The Greehey Graduate Fellowship Award in Children’s Health was established by the Greehey family to support students who wish to pursue graduate scientific studies in children’s health sciences especially children’s cancer. This award helps to assist a student’s research by providing a doctoral student stipend for one full academic year plus payment for tuition and fees.
Miller’s research focuses on Ewing sarcoma, a pediatric bone cancer, which he explains is epigenetically controlled by the oncogene which drives it, EWSR1-FLI1.
“It is the selective turning on and off of genes which defines cellular identity, function, and, often, dysfunction. We call this the “epigenome,” he said. “Our lab recently found that levels of this gene can be altered in order to re-awaken epigenetic programs used during embryogenesis. Our findings suggest that these programs may promote invasion and drug resistance of the tumor.”
Miller explained that by better understanding the drivers of epigenetic changes in Ewing sarcoma, we will uncover novel drug targets that can be used to prevent the invasive response of these tumors to chemotherapy and improve patient survival.
“I use molecular techniques and computational approaches to understand the epigenetic changes which occur in Ewing sarcoma tumors and identify novel vulnerabilities,” he said.
Miller’s interest in cancer research is personal. His cousin Alex was diagnosed with Leukemia a few years ago. After a year of treatment, his cousin is now studying mathematics at UC Santa Cruz without any trace of cancer– yet, the experience was harrowing, for himself and his family.

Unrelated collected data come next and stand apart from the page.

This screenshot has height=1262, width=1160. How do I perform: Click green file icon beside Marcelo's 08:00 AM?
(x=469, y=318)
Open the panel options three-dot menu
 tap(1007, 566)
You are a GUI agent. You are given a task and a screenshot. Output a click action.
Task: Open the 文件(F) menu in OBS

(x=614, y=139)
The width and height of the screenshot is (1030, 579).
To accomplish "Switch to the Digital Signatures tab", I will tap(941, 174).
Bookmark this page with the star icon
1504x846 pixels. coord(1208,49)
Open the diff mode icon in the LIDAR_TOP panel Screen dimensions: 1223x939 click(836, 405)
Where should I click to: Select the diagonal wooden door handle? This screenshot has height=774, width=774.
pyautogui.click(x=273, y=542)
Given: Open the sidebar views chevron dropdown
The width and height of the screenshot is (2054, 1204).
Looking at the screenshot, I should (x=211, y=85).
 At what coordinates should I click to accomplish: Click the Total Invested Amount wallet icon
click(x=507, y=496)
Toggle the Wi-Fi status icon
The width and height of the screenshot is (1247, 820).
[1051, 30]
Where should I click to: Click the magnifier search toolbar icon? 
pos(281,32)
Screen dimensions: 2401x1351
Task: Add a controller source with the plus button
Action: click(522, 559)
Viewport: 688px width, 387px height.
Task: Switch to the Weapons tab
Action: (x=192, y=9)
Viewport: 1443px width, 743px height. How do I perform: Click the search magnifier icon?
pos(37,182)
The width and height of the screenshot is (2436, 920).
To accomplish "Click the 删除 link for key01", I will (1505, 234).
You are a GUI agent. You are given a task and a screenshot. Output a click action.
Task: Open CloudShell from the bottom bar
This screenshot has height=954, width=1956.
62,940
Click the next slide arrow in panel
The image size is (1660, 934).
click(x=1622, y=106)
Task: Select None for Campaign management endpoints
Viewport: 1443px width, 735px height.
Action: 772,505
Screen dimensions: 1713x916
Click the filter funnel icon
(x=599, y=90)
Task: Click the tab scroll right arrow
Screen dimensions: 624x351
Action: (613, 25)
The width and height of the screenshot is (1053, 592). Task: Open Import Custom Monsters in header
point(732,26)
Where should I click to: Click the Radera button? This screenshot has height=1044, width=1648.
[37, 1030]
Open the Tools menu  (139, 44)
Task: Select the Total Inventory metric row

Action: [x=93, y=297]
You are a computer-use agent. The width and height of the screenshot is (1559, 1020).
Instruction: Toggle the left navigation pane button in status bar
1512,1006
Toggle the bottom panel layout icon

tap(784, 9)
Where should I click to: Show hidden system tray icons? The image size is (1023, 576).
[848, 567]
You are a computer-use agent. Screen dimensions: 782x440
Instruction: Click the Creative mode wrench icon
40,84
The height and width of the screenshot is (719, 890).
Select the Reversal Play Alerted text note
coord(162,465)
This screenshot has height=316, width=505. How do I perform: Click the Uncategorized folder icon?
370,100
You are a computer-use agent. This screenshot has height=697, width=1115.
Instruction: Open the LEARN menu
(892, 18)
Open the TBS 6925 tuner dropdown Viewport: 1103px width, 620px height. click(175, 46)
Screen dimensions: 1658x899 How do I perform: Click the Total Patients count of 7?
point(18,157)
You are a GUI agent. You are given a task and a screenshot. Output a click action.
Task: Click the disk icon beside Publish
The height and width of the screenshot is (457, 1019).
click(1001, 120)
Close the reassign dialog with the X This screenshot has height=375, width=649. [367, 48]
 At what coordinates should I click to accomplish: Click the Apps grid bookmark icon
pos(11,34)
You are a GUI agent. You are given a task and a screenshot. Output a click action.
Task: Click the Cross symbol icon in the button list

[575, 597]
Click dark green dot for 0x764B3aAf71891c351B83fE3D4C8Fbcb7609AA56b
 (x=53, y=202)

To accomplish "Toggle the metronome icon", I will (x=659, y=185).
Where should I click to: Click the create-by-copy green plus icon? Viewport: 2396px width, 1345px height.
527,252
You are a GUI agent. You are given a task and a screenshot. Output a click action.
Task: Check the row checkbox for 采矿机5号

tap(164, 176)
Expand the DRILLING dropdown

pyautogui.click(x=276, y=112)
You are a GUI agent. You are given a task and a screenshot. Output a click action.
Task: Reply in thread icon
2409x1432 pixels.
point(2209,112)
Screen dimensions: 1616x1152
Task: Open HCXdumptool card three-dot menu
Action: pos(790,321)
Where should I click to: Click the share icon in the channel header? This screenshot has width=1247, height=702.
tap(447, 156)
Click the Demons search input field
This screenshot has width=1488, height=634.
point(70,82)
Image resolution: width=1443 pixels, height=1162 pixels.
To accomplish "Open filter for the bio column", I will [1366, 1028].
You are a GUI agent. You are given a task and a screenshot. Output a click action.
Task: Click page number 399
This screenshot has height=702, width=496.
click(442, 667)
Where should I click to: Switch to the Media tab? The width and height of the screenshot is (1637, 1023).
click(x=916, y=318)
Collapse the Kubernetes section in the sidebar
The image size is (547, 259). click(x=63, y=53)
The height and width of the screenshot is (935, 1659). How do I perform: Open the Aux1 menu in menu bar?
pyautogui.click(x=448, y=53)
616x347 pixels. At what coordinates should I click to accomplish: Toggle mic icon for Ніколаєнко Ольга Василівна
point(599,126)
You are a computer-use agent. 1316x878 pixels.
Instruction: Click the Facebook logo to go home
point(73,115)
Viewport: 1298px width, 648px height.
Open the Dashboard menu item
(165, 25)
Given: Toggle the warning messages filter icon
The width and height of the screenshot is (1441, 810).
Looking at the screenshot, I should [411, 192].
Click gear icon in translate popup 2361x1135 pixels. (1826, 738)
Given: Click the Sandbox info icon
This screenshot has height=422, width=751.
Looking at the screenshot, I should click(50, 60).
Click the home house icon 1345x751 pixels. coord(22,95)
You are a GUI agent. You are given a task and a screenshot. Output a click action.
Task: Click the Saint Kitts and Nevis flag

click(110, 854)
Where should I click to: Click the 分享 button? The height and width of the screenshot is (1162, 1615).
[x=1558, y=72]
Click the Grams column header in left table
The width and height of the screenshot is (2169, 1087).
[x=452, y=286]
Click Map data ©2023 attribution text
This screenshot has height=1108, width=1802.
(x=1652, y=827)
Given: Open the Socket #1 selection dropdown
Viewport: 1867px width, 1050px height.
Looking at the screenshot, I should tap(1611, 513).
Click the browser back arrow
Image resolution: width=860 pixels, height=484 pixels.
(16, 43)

“I was inspired by his resilience in the face of that disease. However, I am also motivated by the knowledge of how chemotherapy treatment so early in life will negatively impact his future health and the fact that, for many patients, chemo resistant relapse is a very real possibility,” he said. “While I am fascinated by epigenetics and cellular systems in cancer, I am much more invested in the idea that we can use our knowledge of these systems to find new drugs that enable more effective cancer treatments that are less reliant upon chemotherapy.”
In addition to his research, he is also a co-founder of the Bioinformatics Interest Group, a student organization which promotes bioinformatics training on campus through workshops, professional opportunities, and community engagement.
He also likes to hike and play jazz piano in his spare time.
Miller’s long-term goal is to become an independent researcher, using both computational and molecular biology to shed light on new solutions to problems in cancer treatment.
“The Greehey Graduate Fellowship Award is an incredible honor and I’m deeply humbled to have been selected,” he said. “I want to thank the Greehey Family for their generous support. This fellowship will not only enable me to focus all my attention on my research in Ewing sarcoma, but will unburden my laboratory from the need to provide me funding for the coming year, enabling them to do more in the fight against cancer.”